I have 2 liner Spark Structured Streaming job that copies data from one kafka topic to another.
Is it possible to publish/view the number of events consumed/produced in the Spark UI ?
The "Streaming Tab" in the Spark Web UI is not available for Structured Streaming, only for the Direct API. Starting with version 3.x it is available.
However, there is another easy way of displaying the number of events processed by a Spark Structured Streaming job.

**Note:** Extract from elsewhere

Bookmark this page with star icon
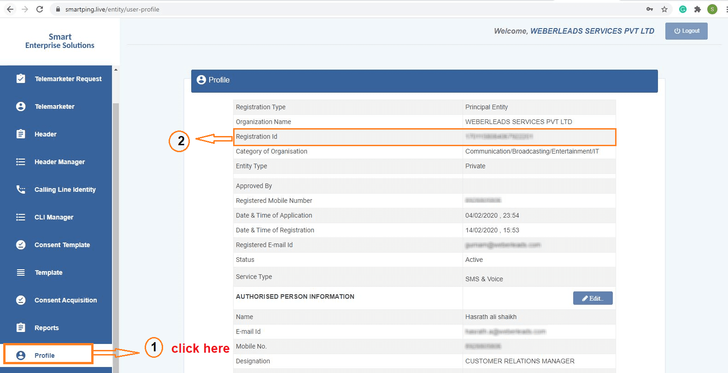The height and width of the screenshot is (373, 728). pos(664,9)

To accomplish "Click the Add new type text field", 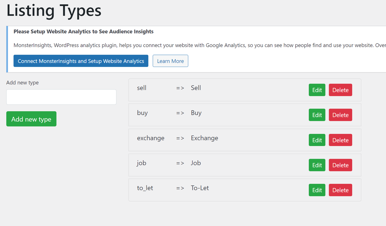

You could use a StreamingQueryListener
import org.apache.spark.sql.streaming.StreamingQueryListener
import org.apache.spark.sql.streaming.StreamingQueryListener.QueryProgressEvent
class CountNumRecordsListener extends StreamingQueryListener {
override def onQueryStarted(event: StreamingQueryListener.QueryStartedEvent): Unit = { }
override def onQueryProgress(event: QueryProgressEvent): Unit = {
println(s"""numInputRows: ${event.progress.numInputRows}""")
}
override def onQueryTerminated(event: StreamingQueryListener.QueryTerminatedEvent): Unit = { }
}
With that class you can then add a listener to your stream application (where spark is your SparkSession).
val countNumRecordsListener = new CountNumRecordsListener
spark.streams.addListener(countNumRecordsListener)
The StreamingQueryProgress class has even further information to help you understand the data processing of your streaming job.